Extracted information section start

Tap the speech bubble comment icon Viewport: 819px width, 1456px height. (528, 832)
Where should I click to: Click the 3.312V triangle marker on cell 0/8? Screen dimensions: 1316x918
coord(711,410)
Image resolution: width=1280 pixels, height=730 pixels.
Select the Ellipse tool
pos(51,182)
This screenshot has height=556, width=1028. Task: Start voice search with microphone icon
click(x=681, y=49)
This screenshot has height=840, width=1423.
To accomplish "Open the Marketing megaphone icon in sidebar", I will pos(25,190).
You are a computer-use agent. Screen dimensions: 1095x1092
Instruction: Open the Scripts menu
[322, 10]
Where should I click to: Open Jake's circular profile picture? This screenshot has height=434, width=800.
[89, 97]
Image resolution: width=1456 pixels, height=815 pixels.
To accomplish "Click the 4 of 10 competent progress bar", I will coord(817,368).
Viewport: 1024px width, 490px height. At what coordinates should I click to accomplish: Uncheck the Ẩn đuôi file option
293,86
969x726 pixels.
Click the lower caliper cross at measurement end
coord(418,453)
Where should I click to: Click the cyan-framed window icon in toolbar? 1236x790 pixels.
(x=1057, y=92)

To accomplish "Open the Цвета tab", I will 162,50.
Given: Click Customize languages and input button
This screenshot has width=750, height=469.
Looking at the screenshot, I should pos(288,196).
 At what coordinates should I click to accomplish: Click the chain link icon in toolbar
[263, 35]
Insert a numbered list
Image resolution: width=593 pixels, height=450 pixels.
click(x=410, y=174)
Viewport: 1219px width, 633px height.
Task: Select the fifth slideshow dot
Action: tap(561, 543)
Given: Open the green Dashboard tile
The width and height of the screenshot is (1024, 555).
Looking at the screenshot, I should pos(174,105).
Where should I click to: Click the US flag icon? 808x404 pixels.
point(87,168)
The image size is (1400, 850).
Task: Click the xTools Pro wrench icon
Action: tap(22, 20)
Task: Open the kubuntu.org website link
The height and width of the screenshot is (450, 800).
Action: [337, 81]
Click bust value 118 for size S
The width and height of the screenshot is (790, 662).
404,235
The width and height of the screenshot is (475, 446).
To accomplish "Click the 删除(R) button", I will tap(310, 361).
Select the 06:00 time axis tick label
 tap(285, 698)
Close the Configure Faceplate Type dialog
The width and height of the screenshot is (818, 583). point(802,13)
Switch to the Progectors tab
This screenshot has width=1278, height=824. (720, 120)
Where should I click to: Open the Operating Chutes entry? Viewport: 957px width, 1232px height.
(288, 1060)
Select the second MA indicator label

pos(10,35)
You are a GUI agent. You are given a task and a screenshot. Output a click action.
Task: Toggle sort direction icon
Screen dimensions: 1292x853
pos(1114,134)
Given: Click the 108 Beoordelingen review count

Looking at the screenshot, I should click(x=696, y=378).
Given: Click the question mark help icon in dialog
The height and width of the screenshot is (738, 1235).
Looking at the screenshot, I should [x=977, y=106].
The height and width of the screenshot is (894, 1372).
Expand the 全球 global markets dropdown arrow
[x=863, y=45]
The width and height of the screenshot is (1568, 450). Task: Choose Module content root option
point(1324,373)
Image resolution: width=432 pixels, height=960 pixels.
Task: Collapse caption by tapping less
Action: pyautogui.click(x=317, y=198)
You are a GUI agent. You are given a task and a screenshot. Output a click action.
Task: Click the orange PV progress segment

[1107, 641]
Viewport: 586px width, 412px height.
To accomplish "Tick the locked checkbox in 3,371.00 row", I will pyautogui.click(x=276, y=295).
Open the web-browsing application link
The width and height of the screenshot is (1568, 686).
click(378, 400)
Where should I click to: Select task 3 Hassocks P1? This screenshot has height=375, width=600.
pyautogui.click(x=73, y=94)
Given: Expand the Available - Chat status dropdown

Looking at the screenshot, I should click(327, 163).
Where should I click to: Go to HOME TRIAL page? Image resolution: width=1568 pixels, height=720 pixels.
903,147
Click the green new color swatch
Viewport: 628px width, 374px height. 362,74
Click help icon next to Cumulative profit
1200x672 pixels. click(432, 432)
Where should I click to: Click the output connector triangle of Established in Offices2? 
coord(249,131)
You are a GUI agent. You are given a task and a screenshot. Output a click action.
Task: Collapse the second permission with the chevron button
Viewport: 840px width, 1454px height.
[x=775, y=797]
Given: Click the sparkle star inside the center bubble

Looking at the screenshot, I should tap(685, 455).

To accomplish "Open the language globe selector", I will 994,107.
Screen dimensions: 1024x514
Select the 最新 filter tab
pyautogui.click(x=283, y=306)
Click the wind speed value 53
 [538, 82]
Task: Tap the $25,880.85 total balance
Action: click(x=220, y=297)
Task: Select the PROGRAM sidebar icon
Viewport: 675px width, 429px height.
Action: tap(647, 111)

Extracted information section end

Try it
Please reproduce the lines from the line with "969x726 pixels." to the line with "Insert a numbered list", both ends included, exactly as they appear above.

Your solution
969x726 pixels.
Click the lower caliper cross at measurement end
coord(418,453)
Where should I click to: Click the cyan-framed window icon in toolbar? 1236x790 pixels.
(x=1057, y=92)

To accomplish "Open the Цвета tab", I will 162,50.
Given: Click Customize languages and input button
This screenshot has width=750, height=469.
Looking at the screenshot, I should pos(288,196).
 At what coordinates should I click to accomplish: Click the chain link icon in toolbar
[263, 35]
Insert a numbered list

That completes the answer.